I have brought Buchan up in this context for the very reason that we live in times when authors, or others of some intellectual standing, can get hounded from their positions of authority because they are reckoned to be politically incorrect. This is not a matter merely of vicious minorities and stuck-up moral policemen. We have just seen it almost become the cause ~ of the murder of Salman Rushdie.

Human beings need not normally go so far, let alone beyond. Buchan is little known as a poet, but in 1917 the experience of world war inspired him to compile a volume of Poems, Scots and English, which included verse in the Scots vernacular. It showed him to be a master of it.

He was one of several poets of the period who could and did write in Scots or English according to the subject matter or some other relevant aspect of their work.

No less a critic than Hugh MacDiarmid approved of Buchan as a Scots poet. MacDiarmid afterwards included Buchan’s poems in anthologies with which he launched the Scots language movement, Northern Numbers (1920-21). He dedicated his psychological studies, Annals of the Five Senses (1923), to Buchan. In return, Buchan wrote a friendly introduction to MacDiarmid’s first personal collection of poetry, Sangshaw (1925).

In 1924, Buchan had edited The Northern Muse: An Anthology of Scots Vernacular Poetry. Readers delighted in it as giving real substance to the literary renaissance, and MacDiarmid praised it as the best available anthology of Scots verse.

Although the Unionist Buchan and the Marxist MacDiarmid appear to be strange bedfellows, Buchan believed in a strong Scotland within a British Empire which he viewed as a community of nations, not a greater England.

There was absolutely no doubt in his mind that Scotland would belong to it in some shape of its own, whether as kingdom, “free state” or people’s republic.

Buchan’s career continued to be pulled in two directions, the political and the literary. He was an official lawyer and a professional propagandist. He worked for a posh publisher and broke into the popular market with his own thrillers, Prester John (1910) and The Thirty-Nine Steps (1914).

And he was building up a political base from which he hoped to launch a campaign as a Unionist for a parliamentary seat in his beloved Borders, where he had happy memories of family and childhood.

His health was poor, however, and though he made a great contribution to the war effort, it was never, to his regret, as a regular soldier. Medically unfit, he spent the war behind desks.

Granted he performed some useful functions, why should we otherwise admire this Tory?

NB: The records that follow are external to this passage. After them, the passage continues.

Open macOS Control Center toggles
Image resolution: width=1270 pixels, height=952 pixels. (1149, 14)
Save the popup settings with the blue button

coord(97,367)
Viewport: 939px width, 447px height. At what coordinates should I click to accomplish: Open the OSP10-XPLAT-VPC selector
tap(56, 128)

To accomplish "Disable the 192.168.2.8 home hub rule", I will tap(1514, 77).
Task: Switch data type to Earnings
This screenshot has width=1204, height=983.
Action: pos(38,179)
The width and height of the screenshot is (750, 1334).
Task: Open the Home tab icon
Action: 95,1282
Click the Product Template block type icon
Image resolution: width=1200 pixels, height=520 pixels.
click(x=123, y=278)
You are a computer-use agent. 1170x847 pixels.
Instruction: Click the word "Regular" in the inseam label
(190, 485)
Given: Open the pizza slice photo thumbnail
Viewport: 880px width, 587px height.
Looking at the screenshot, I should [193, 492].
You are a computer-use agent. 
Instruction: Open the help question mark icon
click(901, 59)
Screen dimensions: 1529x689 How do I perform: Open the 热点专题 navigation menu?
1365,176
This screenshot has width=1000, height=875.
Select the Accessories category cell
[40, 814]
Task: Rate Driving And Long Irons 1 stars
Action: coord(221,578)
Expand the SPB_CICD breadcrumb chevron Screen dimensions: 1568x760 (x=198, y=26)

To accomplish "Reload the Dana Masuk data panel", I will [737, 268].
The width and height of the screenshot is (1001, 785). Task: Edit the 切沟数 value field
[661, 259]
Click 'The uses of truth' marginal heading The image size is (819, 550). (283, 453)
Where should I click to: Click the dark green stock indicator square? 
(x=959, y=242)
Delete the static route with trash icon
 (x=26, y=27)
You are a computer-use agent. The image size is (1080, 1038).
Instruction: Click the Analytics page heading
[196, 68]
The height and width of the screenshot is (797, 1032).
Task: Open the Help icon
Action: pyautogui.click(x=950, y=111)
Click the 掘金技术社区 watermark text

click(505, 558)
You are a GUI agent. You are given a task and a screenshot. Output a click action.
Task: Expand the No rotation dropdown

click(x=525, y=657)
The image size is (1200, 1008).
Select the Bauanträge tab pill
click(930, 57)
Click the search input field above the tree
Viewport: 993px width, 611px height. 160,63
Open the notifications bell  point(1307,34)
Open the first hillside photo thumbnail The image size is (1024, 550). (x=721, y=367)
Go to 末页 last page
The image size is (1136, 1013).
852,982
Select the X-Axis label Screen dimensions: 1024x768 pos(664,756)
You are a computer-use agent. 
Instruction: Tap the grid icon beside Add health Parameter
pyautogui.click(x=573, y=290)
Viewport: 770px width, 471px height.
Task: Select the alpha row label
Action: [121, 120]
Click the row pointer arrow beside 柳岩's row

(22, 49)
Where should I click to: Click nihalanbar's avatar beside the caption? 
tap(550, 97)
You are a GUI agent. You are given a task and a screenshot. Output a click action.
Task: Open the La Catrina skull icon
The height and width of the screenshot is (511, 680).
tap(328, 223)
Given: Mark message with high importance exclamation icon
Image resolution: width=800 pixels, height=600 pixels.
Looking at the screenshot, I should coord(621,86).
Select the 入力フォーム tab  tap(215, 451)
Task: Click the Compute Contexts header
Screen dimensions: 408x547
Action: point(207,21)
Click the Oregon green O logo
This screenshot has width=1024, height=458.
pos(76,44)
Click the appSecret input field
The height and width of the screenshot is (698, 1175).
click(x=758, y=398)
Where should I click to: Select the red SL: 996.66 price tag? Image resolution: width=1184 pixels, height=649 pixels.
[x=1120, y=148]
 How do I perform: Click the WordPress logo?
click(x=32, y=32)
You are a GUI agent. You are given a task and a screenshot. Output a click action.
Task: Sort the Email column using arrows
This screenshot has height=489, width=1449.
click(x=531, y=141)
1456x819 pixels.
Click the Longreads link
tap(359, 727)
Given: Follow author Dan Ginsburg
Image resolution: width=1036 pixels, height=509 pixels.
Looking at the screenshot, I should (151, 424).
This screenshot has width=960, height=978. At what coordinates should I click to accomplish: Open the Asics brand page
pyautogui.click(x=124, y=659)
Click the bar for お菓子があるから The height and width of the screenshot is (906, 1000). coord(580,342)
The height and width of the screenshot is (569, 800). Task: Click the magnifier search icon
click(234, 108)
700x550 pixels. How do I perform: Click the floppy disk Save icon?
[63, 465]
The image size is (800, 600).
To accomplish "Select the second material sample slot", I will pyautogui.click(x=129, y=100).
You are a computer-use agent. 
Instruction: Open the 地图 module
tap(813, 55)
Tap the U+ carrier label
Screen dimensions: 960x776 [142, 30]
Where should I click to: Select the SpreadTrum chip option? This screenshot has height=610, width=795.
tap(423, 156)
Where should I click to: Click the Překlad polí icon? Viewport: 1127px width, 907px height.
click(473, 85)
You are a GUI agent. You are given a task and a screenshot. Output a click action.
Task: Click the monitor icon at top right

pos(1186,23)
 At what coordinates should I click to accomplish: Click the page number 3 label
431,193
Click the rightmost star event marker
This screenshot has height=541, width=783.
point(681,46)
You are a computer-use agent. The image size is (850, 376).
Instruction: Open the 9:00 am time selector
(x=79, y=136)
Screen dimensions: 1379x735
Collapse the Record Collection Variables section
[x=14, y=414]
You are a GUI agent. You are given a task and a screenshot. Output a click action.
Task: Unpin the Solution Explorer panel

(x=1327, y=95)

He is of a type that has more or less vanished from (almost) self-governing Scotland, which does not seem to regret him much.

Even so, it was important and responsible work. Buchan grasped that propaganda was a key to the war effort. He worked as a correspondent along the Western Front, painting an optimistic gloss on the mud and the blood. By 1916 he was transferred to headquarters, drafting communiques for the intelligence corps. He worked tirelessly to place selective information in the public domain.

He wrote books on individual battles and the History of the War in 24 volumes, started as a series by Nelsons while the conflict was still going on, and designed to raise British confidence in victory.

Buchan might afterwards have joined the literary Scottish Renaissance if the war had left him at a loose end. But there was no chance of that. Instead he moved on to another public stage.

He was elected Unionist MP for the Scottish Universities (1927-35), and felt disappointed he did not reach the Cabinet in the national government.

Otherwise he might have hoped to become Prime Minister two or three terms down the line. He might have carried on as a historian. He was appointed Lord High Commissioner of the Church of Scotland (1933-34). Created Baron Tweedsmuir of Elsfield in 1935, he left the deepest impression on his third homeland, Canada. As a nationalist type, he was not too mean but too generous in his loyalties.